コンサルタント(受託者)側としては、クライアントの事業規模やコンサルティングの内容が大きなものになるほど、高額の損害賠償請求を受けるリスクが高まります。しかし、アドバイスしかしない状態で、結果に対する責任を負わされるのはリスクが高すぎ、負いきれないおそれがあります。この場合、コンサルティング契約書において損害賠償請求の範囲を限定する例があります。
例えば次の書式のように、直接の損害に限定する方法、損害額の上限をコンサルティング報酬とする方法があります。
第17条(損害賠償)
コンサルタントもしくはクライアントが、契約の相手方当事者に損害を与えた場合には、その直接の損害に限り、賠償する。ただし、コンサルタントが賠償する損害額は、コンサルタントの受領した報酬額を上限とする。
契約書における損害賠償条項の定め方は、次に解説します。
反社会的勢力の排除
反社会的勢力の排除に関する条項は、一般に「暴排条項」と言われます。暴力団排除条例(暴排条例)により、反社会的勢力と関与してはならないと決められています。コンサルティング契約書においても、契約の各当事者が反社会的勢力ではないことを表明し、万が一反社会的勢力であった場合にただちに契約を解除できることを定めます。
反社会的勢力の排除に関する条項は、次に解説します。
協議条項・合意管轄
最後に、コンサルティング契約に定めのない事項や、契約の解釈が争いとなった際、円満に協議をすることを定める協議条項、万が一訴訟になった場合に「どの裁判所で争うか」に関するルール(合意管轄)を定めます。紛争を管轄する裁判所が複数存在する場合、「その裁判所でしか争いたくない(他の裁判所では争いたくない)」という場合は「専属的合意管轄」と明記する必要があります。
コンサルティング契約書を作成するときの注意点
コンサルティング契約書の条項を定めたら、次に、契約当事者間でリーガルチェックを行い、締結へと進みます。このとき、条項の文案を作成する側はもちろん、提案された側においても、各条項をよく検討し、自社に不利でないか精査するようにしてください。
そこで最後に、コンサルティング契約書を作成するときに注意すべきポイントを解説します。
コンサルティング契約のメリットを理解する
「契約」は口頭でも成立するため、契約書の存在は必須ではありません。では、「なぜ契約書を締結しなければならないのか」というと、「後にトラブルとなることを防止する」という重要な目的があるからです。特に、コンサルティングというサービスは目に見えないので、契約書を締結せずに始めると、当事者の認識のズレが生じやすくなってしまいます。

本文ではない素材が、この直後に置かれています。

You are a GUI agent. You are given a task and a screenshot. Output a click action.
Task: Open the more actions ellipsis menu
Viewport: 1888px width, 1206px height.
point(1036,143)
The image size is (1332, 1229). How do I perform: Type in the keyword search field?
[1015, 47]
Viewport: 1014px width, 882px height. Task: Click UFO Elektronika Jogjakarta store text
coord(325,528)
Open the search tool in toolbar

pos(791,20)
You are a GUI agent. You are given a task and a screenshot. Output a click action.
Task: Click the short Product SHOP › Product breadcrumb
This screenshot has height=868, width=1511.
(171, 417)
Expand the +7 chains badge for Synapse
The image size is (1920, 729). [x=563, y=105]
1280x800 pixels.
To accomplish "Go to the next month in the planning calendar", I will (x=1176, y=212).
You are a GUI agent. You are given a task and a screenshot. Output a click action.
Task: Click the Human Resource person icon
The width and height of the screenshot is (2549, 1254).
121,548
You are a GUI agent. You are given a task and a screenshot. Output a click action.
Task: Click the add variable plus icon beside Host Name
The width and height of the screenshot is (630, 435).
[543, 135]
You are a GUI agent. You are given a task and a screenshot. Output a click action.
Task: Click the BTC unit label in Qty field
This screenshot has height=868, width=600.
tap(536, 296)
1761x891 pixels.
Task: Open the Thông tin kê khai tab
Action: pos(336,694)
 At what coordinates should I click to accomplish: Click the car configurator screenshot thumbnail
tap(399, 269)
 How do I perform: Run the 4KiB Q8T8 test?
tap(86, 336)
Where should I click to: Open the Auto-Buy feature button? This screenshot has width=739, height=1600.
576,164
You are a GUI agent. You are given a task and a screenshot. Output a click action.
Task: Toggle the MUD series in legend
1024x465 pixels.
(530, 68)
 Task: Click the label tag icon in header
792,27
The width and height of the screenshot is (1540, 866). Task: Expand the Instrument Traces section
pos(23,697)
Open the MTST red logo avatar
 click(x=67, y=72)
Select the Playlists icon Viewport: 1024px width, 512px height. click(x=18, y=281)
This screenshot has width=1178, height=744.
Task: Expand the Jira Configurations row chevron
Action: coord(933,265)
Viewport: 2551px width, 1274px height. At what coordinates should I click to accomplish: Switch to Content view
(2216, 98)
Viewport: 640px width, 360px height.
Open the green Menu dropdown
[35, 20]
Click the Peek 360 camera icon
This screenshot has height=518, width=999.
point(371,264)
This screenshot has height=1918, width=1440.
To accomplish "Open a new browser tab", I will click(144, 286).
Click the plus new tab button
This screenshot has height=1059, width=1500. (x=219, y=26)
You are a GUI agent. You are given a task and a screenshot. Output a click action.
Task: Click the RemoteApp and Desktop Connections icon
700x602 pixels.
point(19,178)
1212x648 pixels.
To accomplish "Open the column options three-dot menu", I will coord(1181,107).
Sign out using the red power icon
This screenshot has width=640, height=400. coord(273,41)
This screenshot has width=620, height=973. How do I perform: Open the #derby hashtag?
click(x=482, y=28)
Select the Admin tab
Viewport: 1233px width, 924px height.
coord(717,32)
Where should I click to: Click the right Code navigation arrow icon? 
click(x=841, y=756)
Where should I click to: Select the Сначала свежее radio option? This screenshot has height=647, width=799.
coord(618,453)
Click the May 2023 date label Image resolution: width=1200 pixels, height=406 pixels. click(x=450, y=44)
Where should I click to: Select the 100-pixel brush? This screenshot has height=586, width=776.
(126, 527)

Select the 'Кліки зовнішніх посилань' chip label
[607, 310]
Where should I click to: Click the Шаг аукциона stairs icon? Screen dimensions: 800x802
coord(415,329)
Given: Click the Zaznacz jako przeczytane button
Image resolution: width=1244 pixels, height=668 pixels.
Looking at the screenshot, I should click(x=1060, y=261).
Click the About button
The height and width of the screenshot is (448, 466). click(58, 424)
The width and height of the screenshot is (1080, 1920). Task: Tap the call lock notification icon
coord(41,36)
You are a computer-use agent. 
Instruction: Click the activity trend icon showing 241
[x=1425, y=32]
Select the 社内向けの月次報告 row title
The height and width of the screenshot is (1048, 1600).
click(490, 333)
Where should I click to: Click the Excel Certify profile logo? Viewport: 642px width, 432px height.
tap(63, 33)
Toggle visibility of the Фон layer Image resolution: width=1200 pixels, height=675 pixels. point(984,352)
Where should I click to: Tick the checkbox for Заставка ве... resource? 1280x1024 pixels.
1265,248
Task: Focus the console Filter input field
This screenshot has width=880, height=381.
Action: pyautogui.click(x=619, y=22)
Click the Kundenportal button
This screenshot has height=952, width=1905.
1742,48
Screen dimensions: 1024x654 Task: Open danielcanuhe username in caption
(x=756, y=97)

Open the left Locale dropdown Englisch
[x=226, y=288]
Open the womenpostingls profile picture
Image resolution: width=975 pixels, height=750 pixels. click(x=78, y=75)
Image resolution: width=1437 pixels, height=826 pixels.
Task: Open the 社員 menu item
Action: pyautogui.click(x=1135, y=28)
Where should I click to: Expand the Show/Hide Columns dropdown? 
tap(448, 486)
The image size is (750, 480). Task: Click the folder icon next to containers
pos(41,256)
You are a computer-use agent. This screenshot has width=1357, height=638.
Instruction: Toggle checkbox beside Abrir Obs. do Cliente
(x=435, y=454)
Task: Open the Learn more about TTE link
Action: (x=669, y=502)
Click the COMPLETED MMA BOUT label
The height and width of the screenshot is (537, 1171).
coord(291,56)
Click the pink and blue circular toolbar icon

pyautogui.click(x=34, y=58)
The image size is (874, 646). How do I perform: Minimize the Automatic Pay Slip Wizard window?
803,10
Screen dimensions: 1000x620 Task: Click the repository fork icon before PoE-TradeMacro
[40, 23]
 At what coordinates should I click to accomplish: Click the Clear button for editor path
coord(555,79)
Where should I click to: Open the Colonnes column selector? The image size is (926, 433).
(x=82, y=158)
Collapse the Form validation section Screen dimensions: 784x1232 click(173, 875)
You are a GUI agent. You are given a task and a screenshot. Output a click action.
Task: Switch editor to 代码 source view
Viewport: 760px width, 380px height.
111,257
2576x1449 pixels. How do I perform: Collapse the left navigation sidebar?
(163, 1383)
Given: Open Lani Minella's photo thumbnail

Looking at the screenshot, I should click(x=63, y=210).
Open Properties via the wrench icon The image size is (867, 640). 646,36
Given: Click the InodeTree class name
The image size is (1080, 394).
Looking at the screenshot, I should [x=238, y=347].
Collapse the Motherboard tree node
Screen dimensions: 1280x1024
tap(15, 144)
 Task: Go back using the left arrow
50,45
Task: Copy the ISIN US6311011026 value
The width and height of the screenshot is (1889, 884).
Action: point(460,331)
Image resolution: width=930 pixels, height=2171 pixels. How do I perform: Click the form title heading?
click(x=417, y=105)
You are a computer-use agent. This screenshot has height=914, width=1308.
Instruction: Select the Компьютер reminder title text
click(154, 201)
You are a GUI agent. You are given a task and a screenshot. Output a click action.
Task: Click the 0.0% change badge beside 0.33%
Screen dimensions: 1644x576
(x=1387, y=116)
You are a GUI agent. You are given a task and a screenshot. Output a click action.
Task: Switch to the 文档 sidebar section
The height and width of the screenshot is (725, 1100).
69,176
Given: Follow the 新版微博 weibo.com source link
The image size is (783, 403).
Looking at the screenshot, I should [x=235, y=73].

特に企業が、コンサルティングサービスを検討するとき、そのメリットをよく理解し、必要性のあるサービスか、精査する必要があります。コンサルティング契約には次のメリットがあります。
- 自社に不足する専門知識、経験を補うことができる
- 社内のリソース不足を補うことができる
- 外部の第三者による客観的な視点を導入できる
- コンサルタントの幅広い知見を経営に活かすことができる
これらのメリットが、コンサルティング報酬に対して採算が合うと感じるとき、コンサルティング契約を締結すべきです。
書式・ひな形は修正が必要
今回、コンサルティング契約書の書式・ひな形を示し、記載例をあげながら解説をしました。しかし、これらはあくまでも一般的な例にすぎません。そのため、条項の内容は、個別のケースにあわせて修正する必要があります。
契約書のひな形は、トラブル回避のために、契約当事者の一方の視点に立って作成されます。そのため、ポイントを理解せず、自社にとって不利な書式、ひな形を利用すると、思わぬ不利益を被るおそれがあります。
コンサルティング契約に印紙は不要
コンサルティング契約書を作成する際は、印紙を貼る必要はありません。
印紙税法において、一定の課税文書については印紙を貼る必要があるものの、コンサルティング契約書の性質が委任契約であれば、課税文書に該当せず、印紙は不要です。ただし、コンサルティング契約書の性質が請負契約の場合には、例外的に課税文書に該当し、印紙税がかかる場合があります。
まとめ
今回は、コンサルティング契約書について、その作成時、締結時に注意すべきポイントを解説しました。コンサルティング契約書には、一定のひな形はあるものの、コンサルティングする内容によって追記、修正を行う必要があります。
コンサルティングは、つまりは知識の提供であり、元手が不要なため、起業直後の個人事業主やスタートアップ、ベンチャーでもコンサルティング契約書を作成すべきタイミングがよくあります。しかし、コンサルティング契約書がビジネスにおいてよく登場する初歩的な契約であるにもかかわらず、「目に見えないサービスを提供する」という性質からして、その成果の決め方、対価の支払方法や責任の所在など、トラブルの火種が多く潜んでいます。
将来の紛争リスクを予防し、安心してコンサルティング契約書を締結するために、契約書を用意するコンサルタント側は当然、提案を受けるクライアント側も、コンサルティング契約書のリーガルチェックについて弁護士に相談するのが有益です。